Technological progress is inextricably linked to the increase in demand for energy. Rapid development of industrial and automotive sectors caused depletion of the deposits of fossil fuels, which resulted in the necessity of searching for alternative sources of energy. The microorganisms such as bacteria, microalgae, fungi and yeast can become allies in meeting the growing needs of people for fuels. These organisms can produce valuable substances (used as biofuels or as a substrates for their production) as a product of organism’s metabolism or can be a raw material for technologies converting their biomass into biofuels.

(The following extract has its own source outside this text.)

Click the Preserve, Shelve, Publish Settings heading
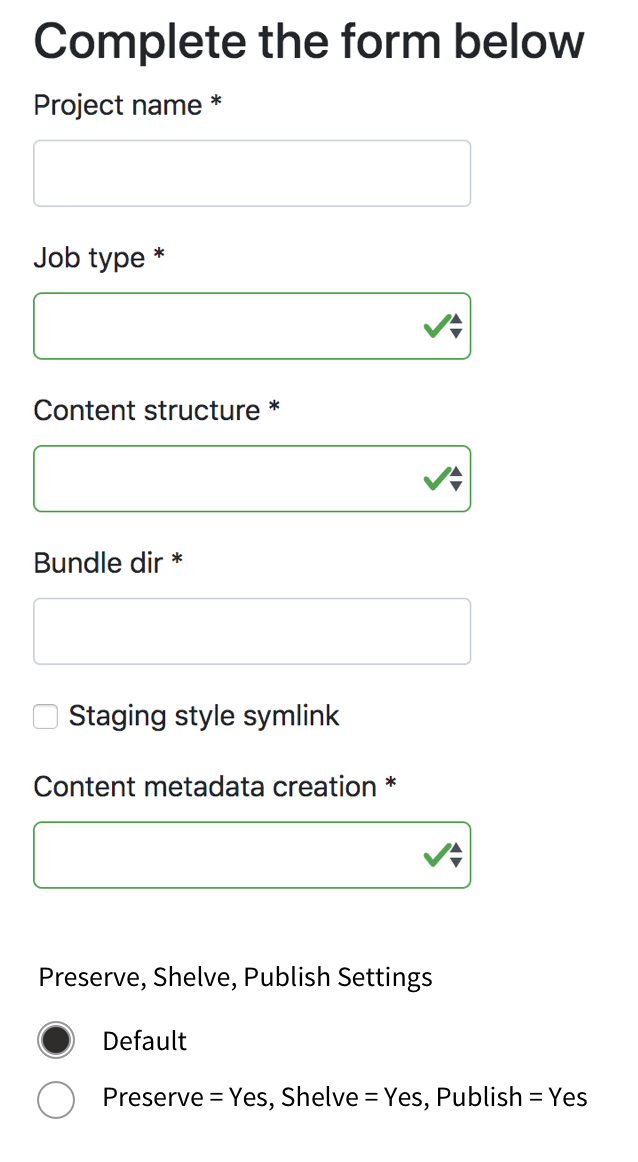 pyautogui.click(x=235, y=977)
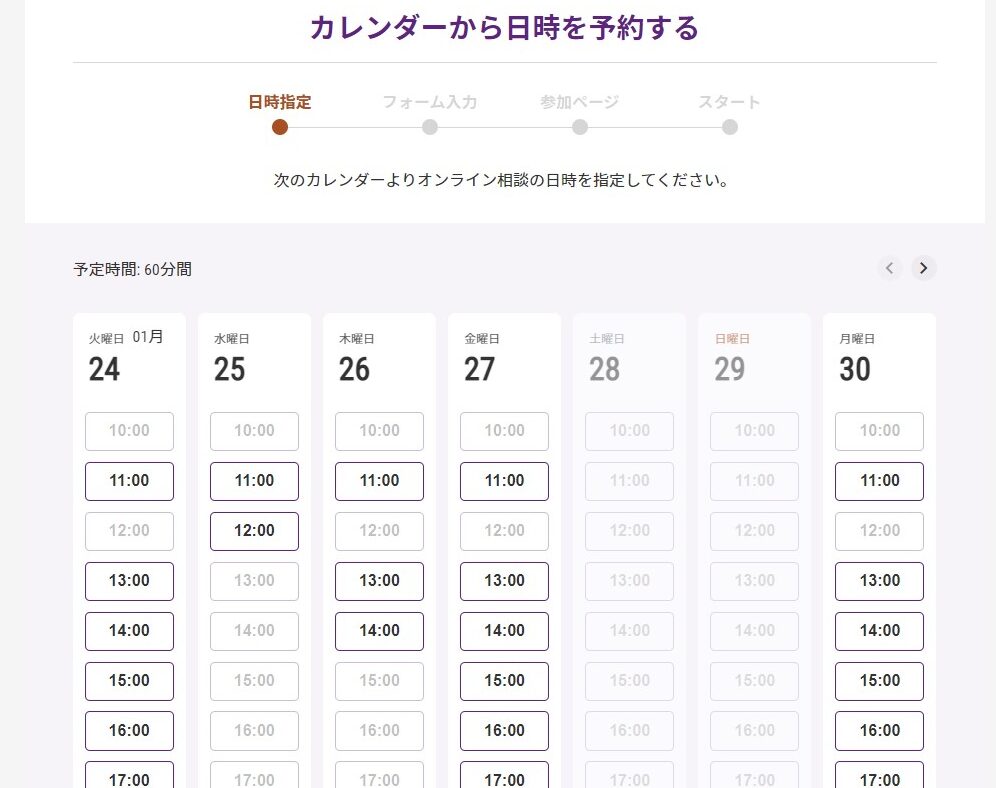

There are many ways in which fuels can be obtained with the use of microorganisms. At present, the greatest hopes are set on technologies that are well known as ethanolic fermentation or anaerobic digestion of biodegradable organic wastes to biogas. Researches in the area of these technologies are focused mainly on improving the efficiency of the process, the search for new substrates or on the methods of pretreatment of raw materials. Promising microorganisms seem to be unicellular algae. These organisms are source of different valuable compounds such as pigments, lipids, sterols, fatty acids, starch, oils and others. Microalgae are both producers and raw materials for biofuel production. Their conversion to energy can be realized in different biochemical as well as thermochemical routes. Microbial oil obtained from algae can be a substrate for the production of biodiesel or hydrocarbons. Also algae biomass (raw or after oil extraction) can be converted into fuels by different fermentations, gasification and liquefaction. At present, we know a lot about their metabolism, cultivation, harvesting and some technologies of their processing, but there are still a lot of problems demanding solution for improving the efficiency of microalgae cultivation, cost reduction, increasing oil content in the cells and others. Microalgae have additional advantages; they have a very big potential for the purification of water from nitrogen and phosphorus. These elements are necessary to build algae’s cells and due to the enormous growth, microalgae need very large amounts of N and P. Algae can also accumulate other elements dissolved in water, which may increase the scope of their application. Furthermore, algae are photosynthetic organisms, so they need significant amounts of CO2 during growth. It caused that these organisms can be used to capture carbon dioxide from different gases (biogas, producer gas and exhaust gas). The above-mentioned advantages of algae indicate that these organisms can be used multifaceted. They can be a valuable source of biochemicals, may be used in the purification processes of water or gases or to recover some elements from water. Microalgae seem to be an ideal raw material for biorefineries.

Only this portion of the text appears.